Los sábados y domingos no solían ser festivos para él. Estos días tenía lugar la gran fiesta deportiva semanal, dedicada a combatir a los equipos de fútbol de los compañeros de Oficialía o de Maestría Industrial, guiados por algún curilla con vocación de entrenador. Con estas u otras actividades parecidas, se consumían las mañanas de la mayoría de los domingos del año. Por la tarde, una hora de estudio, paseo por la ciudad y, hacia las siete, al cine del colegio. A cada una de estas actividades se entregaba con toda la fuerza y el entusiasmo de su juventud. Era feliz.

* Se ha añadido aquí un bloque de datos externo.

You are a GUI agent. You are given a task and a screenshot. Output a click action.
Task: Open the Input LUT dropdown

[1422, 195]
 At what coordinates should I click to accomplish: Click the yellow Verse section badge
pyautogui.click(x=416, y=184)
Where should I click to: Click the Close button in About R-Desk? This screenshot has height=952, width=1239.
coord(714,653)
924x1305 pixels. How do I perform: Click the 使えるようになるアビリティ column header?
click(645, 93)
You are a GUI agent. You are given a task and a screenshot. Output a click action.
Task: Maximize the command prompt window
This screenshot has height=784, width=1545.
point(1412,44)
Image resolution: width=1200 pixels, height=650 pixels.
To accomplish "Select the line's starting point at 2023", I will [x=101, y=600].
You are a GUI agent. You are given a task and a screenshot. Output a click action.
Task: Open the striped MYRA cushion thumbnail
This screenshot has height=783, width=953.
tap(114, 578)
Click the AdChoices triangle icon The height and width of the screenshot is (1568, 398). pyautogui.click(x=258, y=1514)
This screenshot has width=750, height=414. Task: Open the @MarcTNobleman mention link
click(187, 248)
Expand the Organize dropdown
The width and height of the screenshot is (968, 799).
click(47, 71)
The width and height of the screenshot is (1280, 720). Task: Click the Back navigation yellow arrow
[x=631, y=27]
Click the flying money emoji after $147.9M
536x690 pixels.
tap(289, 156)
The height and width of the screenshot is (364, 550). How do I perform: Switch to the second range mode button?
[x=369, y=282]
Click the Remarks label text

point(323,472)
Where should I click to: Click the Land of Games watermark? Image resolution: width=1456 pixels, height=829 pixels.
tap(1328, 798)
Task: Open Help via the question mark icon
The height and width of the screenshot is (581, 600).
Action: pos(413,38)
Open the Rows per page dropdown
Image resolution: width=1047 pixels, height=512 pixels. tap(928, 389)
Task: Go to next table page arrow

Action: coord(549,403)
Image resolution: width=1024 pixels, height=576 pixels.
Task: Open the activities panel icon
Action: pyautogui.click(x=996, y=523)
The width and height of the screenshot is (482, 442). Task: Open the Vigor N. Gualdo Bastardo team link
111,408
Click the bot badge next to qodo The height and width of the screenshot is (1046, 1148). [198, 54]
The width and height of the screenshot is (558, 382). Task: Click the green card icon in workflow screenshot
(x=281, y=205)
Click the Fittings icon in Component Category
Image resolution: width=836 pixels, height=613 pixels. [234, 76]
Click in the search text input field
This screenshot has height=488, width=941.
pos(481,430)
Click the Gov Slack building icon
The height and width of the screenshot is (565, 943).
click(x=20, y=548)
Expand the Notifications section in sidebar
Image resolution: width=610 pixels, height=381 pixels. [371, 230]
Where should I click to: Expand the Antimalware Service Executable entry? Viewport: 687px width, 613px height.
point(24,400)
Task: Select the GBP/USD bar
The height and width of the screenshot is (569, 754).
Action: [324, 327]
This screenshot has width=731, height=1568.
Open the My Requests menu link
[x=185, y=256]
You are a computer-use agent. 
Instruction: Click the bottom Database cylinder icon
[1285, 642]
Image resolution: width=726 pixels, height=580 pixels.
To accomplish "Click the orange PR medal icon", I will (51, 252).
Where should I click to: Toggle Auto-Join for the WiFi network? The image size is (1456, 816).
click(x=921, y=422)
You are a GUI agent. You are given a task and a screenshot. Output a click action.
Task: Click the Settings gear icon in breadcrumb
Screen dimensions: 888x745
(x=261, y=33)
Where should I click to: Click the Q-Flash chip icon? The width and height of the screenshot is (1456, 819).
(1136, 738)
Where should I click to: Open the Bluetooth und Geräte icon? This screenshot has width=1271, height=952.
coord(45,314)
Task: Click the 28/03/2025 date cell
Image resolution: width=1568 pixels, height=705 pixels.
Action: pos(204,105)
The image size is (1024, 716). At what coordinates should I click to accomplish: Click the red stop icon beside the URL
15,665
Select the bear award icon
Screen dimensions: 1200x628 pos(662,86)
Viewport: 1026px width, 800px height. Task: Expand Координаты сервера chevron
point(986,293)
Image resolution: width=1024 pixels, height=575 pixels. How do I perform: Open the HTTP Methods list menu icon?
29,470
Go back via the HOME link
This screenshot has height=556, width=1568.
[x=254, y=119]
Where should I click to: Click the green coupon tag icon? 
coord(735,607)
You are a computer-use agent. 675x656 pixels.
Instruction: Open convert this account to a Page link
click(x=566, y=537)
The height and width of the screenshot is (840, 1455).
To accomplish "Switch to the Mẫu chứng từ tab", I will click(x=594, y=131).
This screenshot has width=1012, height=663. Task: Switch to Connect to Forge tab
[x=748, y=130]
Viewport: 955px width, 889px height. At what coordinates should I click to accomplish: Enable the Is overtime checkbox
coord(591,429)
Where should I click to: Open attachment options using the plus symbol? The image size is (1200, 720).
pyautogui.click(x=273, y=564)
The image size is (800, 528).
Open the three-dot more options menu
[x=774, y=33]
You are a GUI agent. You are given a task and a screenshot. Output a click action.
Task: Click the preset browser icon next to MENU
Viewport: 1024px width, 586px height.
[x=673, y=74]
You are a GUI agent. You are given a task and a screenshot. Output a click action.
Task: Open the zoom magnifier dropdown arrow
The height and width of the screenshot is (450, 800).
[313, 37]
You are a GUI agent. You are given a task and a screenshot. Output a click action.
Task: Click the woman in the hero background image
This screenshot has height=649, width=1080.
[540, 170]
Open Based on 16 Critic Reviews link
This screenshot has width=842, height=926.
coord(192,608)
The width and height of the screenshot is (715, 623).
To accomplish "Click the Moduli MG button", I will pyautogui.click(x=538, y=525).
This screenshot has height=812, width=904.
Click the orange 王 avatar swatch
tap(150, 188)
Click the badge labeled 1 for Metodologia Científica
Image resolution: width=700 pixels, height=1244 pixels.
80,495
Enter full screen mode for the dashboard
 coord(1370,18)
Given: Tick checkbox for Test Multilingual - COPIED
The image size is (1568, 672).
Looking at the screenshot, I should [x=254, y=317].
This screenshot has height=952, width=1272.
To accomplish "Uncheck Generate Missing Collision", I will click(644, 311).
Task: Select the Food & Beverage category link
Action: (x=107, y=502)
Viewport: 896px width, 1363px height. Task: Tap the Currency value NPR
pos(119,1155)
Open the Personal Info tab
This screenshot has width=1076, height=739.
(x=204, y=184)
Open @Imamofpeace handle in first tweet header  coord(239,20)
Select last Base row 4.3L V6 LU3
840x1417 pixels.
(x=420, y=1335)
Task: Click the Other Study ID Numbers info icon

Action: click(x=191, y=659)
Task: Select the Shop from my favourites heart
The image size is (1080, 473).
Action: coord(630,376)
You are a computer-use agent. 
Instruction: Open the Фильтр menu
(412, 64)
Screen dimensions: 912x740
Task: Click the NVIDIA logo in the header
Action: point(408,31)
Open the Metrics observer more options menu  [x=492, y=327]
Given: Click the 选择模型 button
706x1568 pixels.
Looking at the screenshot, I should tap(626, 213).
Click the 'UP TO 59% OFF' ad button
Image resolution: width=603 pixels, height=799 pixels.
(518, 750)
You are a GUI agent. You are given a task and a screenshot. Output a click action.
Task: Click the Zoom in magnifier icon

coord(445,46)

Tenía tal capacidad para transmitirnos motivación que, un día en que Miguel Damas estaba consultando las tablas de logaritmos y a un gracioso se le ocurrió preguntar: «Don Sebastián, ¿usted cree que será capaz de aprendérselas de memoria?», el profesor contestó con rotundidad: «¿Cómo que de memoria? Nada de memoria. ¡Entendiéndolas!».